Orbit Radial Dynamic Analysis of Two-Craft Coulomb Formation at Libration Points

Abstract

The linearized orbit radial dynamics and stability analysis of a two-craft virtual Coulomb structure at Earth–moon libration points are investigated. The linearized study assumes that the sunlit areas of the two-craft structure are equal such that the differential solar radiation pressure on the formation is zero. The relative distance between the two satellites of the Coulomb tether is controlled using electrostatic Coulomb forces. The separation distance between the satellites is stabilized with a charge feedback law that maintains the relative distance at a constant value. The electrostatic virtual tether between the two craft is capable of both tensile and compressive forces. The gravity gradient torques on the formation due to the two celestial objects is exploited to stabilize the Coulomb tether formation in the orbit radial direction.

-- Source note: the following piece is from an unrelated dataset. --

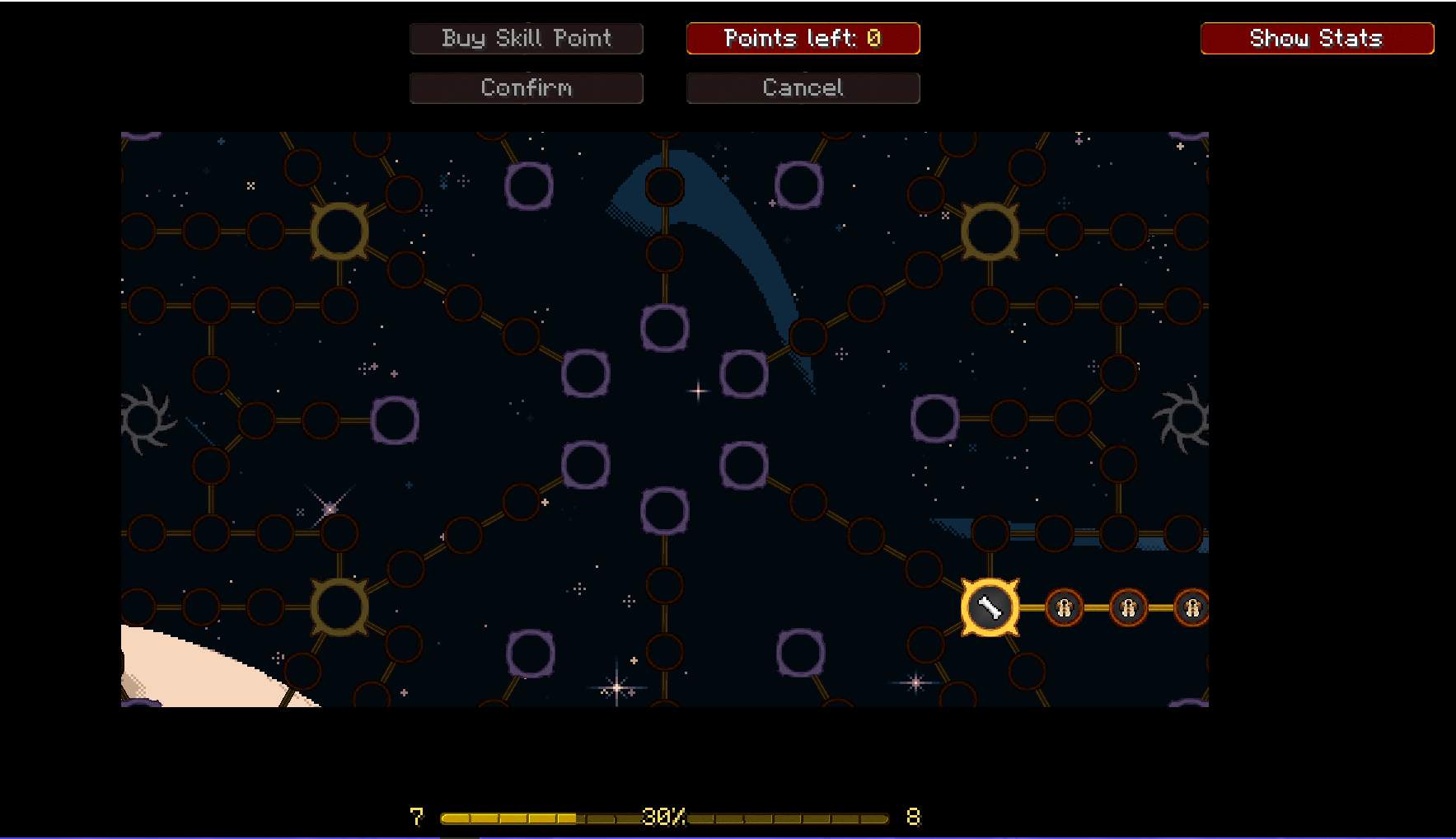Image resolution: width=1456 pixels, height=839 pixels.
Task: Select the purple node near the top center
Action: (663, 330)

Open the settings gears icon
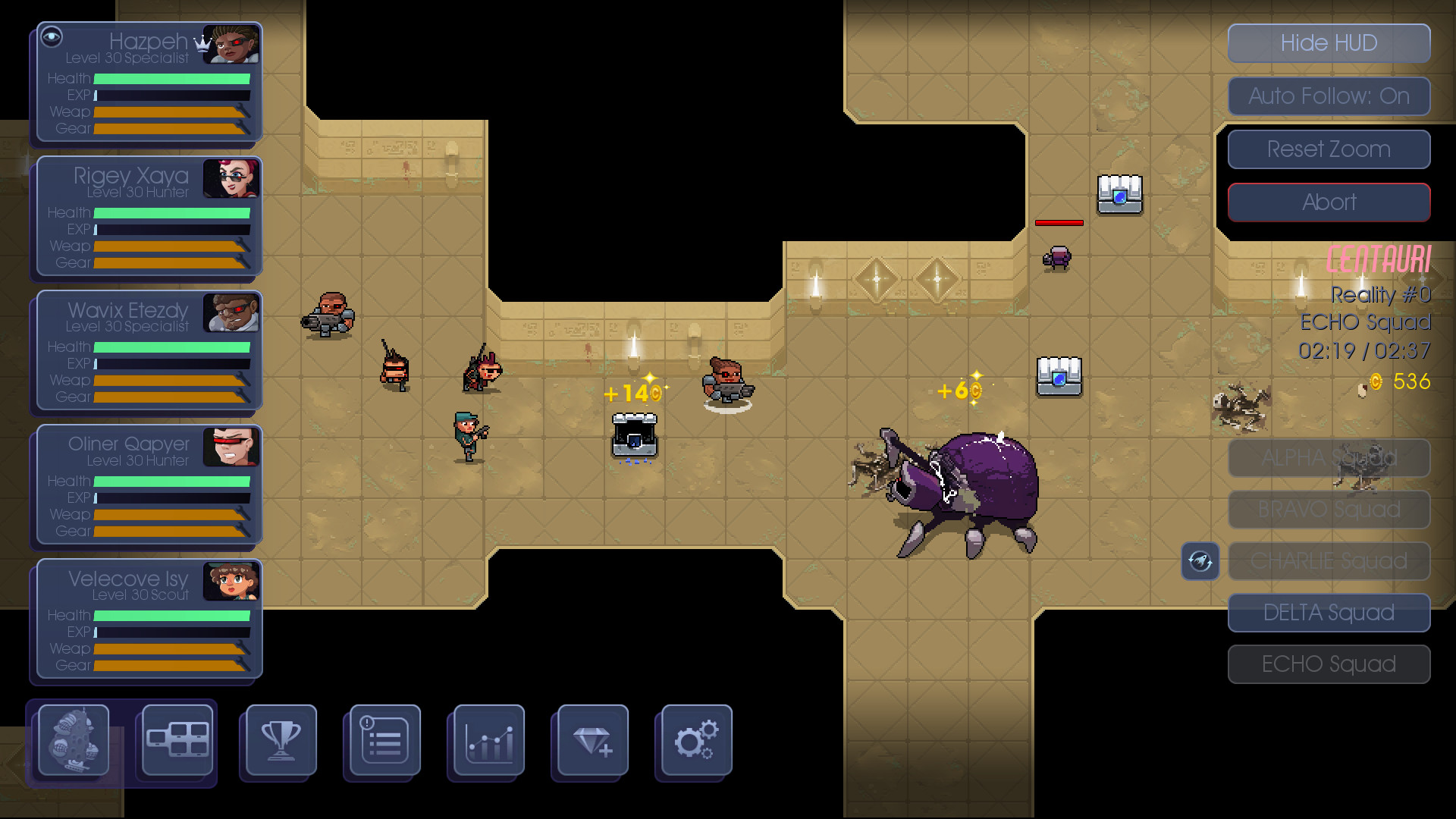(695, 741)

Controlling the separation distance stabilizes the in-plane rotation angle; however, the out-of-plane rotational motion is not affected by the spacecraft charge control law. The new two-craft dynamics at the libration points is provided as a general framework in which circular Earth orbit dynamics form a special case. Furthermore, an alternate linear control technique for a two-craft Coulomb virtual tether formation’s radial equilibrium at a collinear libration point is developed and analyzed. Numerical simulations using charge feedback law are presented at both a collinear and a triangular libration point.